En ouvrant les discussions, le directeur exécutif du CARDH-H, Gédéon Jean, a rappelé que la FRG avait reçu pour mandat de « mener des opérations antigang ciblées », de protéger les infrastructures essentielles et de renforcer les capacités de la Police nationale d'Haïti (PNH) et des Forces armées d'Haïti (FAd'H). « Presqu'un an après, quels en sont le bilan, les accomplissements, les difficultés rencontrées et les perspectives ? », a-t-il lancé, faisant de cette interrogation le fil conducteur des échanges.
Le Représentant spécial du Secrétaire général des Nations Unies en Haïti, Carlos Gabriel Ruiz Massieu, a estimé que « la transition vers la FRG constitue une étape importante » dans le soutien international à la sécurité du pays. Il a également souligné que « les progrès sur les volets sécuritaire et politique doivent avancer de manière parallèle », saluant la publication du calendrier électoral, le lancement de l'enregistrement des électeurs et les autres avancées destinées à favoriser un retour à l'ordre démocratique.

Prenant la parole pour la première fois publiquement en Haïti, le représentant spécial de la FRG, Jack Christofides, a assuré que la force était désormais entrée dans une phase pleinement opérationnelle. « La FRG a dépassé la phase de mise en place de la mission et se concentre désormais sur l'exécution de son mandat », a-t-il déclaré, évoquant des opérations déjà menées à Tabarre et à Delmas, tout en affirmant que l'objectif est de réduire l'emprise territoriale des gangs, de sécuriser les infrastructures critiques et de permettre aux institutions haïtiennes d'assurer progressivement la relève.

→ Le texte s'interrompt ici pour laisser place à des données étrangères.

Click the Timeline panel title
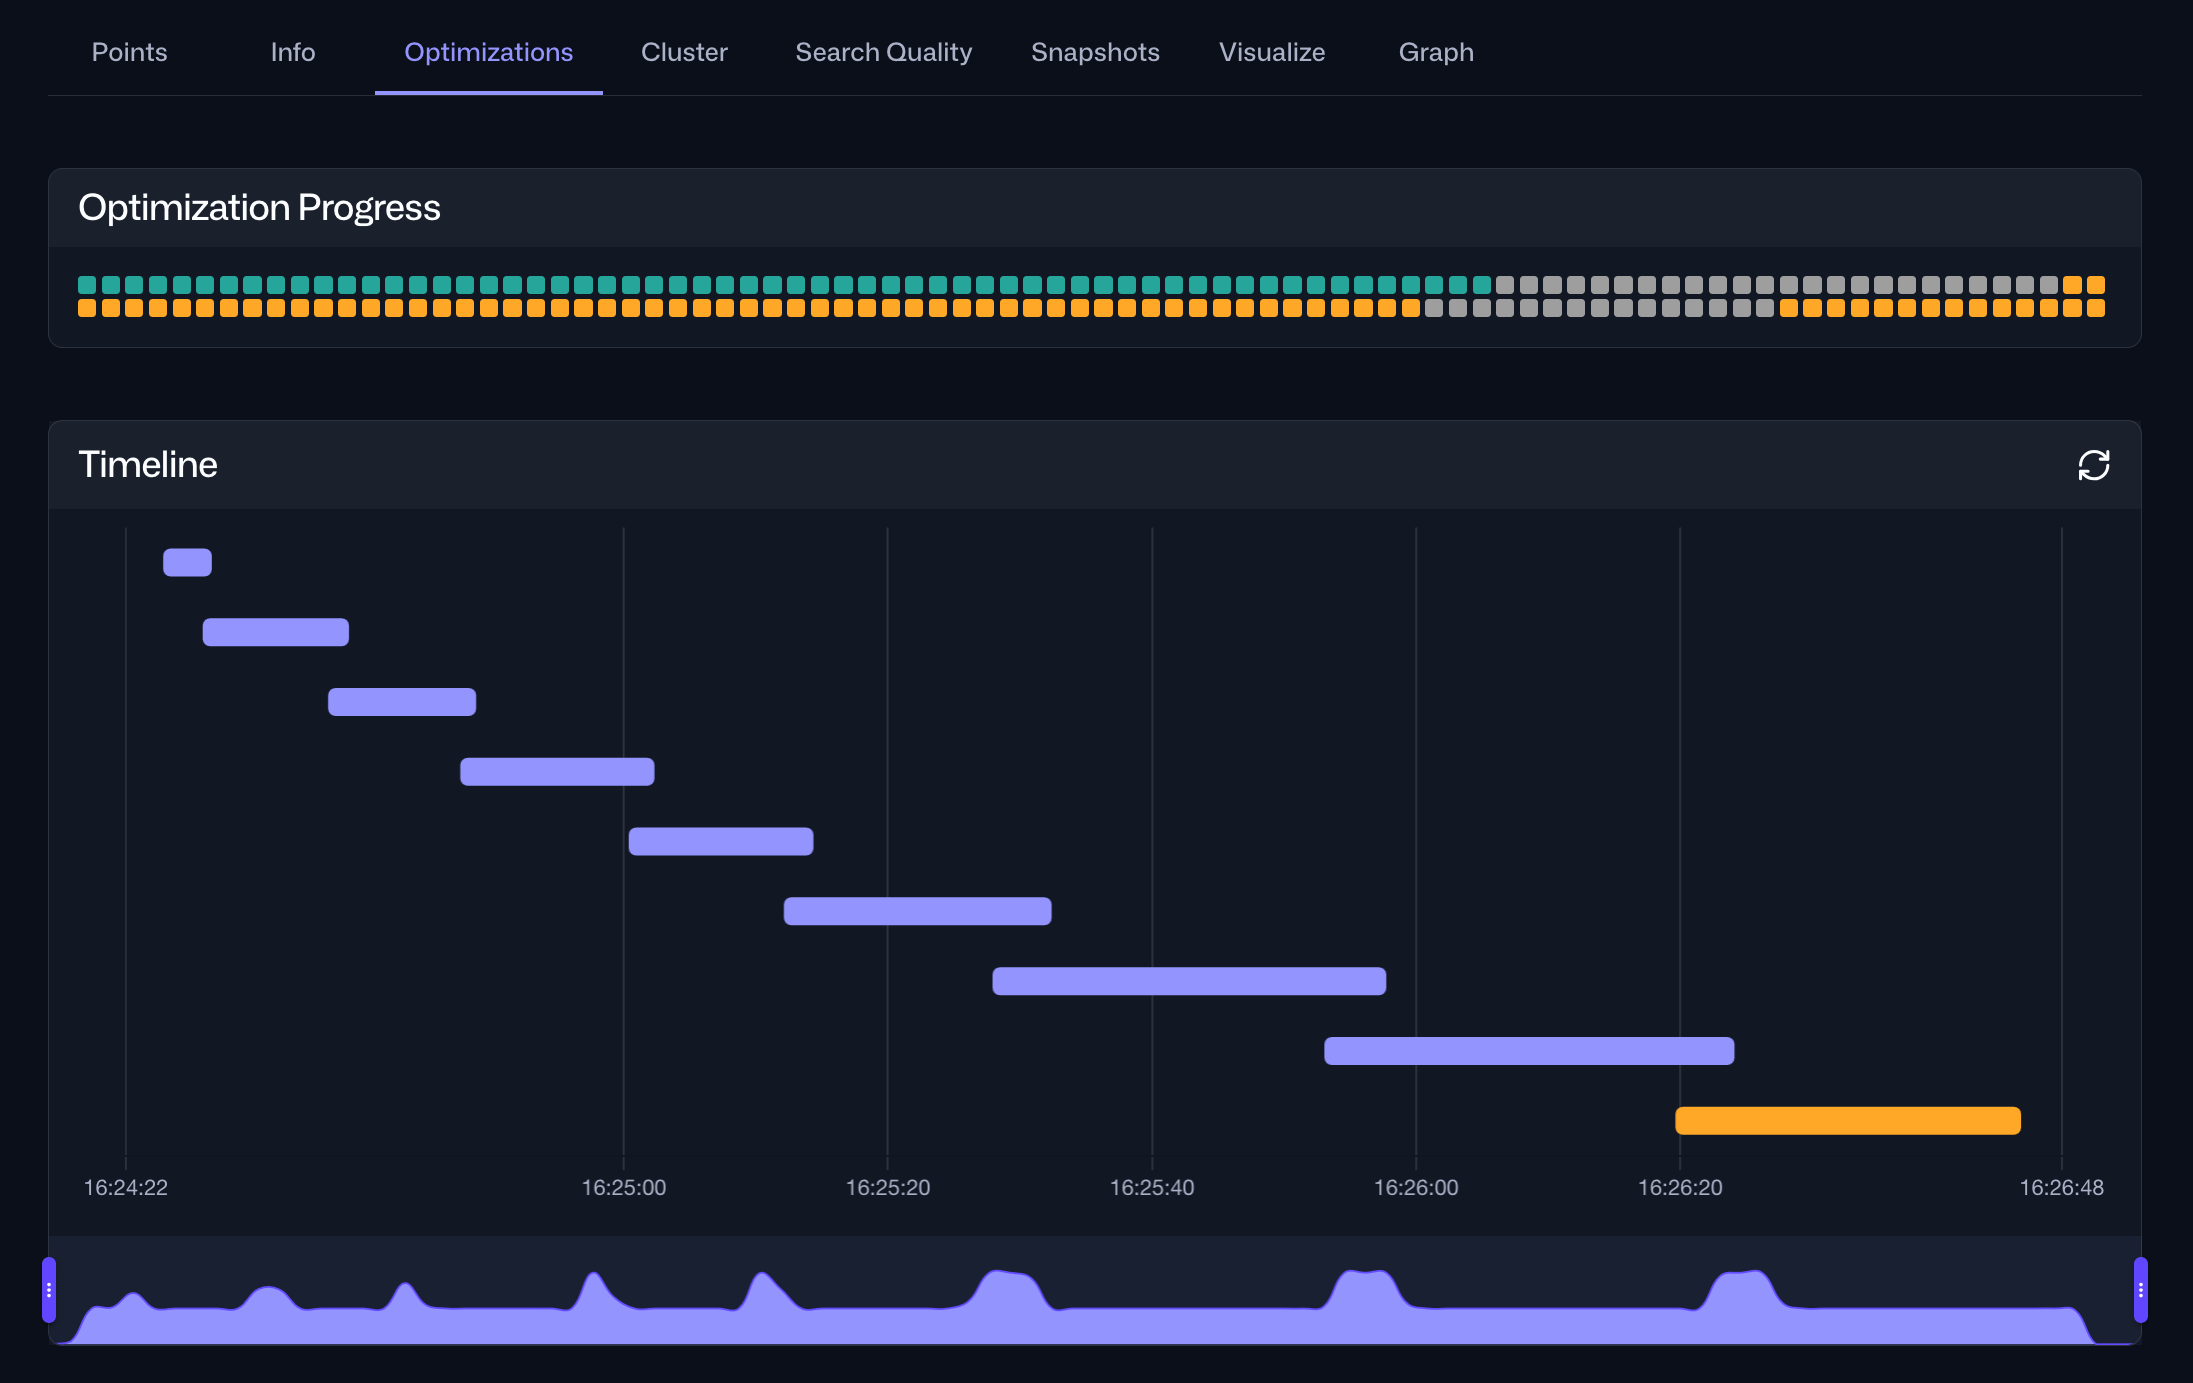Image resolution: width=2193 pixels, height=1383 pixels. (147, 463)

Les responsables nationaux ont, de leur côté, mis en lumière les contraintes persistantes. Le colonel Edwin Florexil a identifié le déficit de renseignements comme un frein majeur à l'efficacité des opérations, tandis que l'inspecteur général Jacques Joël Orival a évoqué les limites logistiques de la PNH, tout en rappelant certaines avancées, notamment la reprise du Palais national et de ses environs. Les représentants du secteur privé et de la société civile ont, quant à eux, insisté sur l'absence d'un véritable plan national de sécurité, les risques de dommages collatéraux, la recrudescence des enlèvements, la nécessité de renforcer les infrastructures carcérales et l'importance de coordonner étroitement les opérations sécuritaires avec le processus électoral afin de garantir des élections dans des conditions de sécurité suffisantes.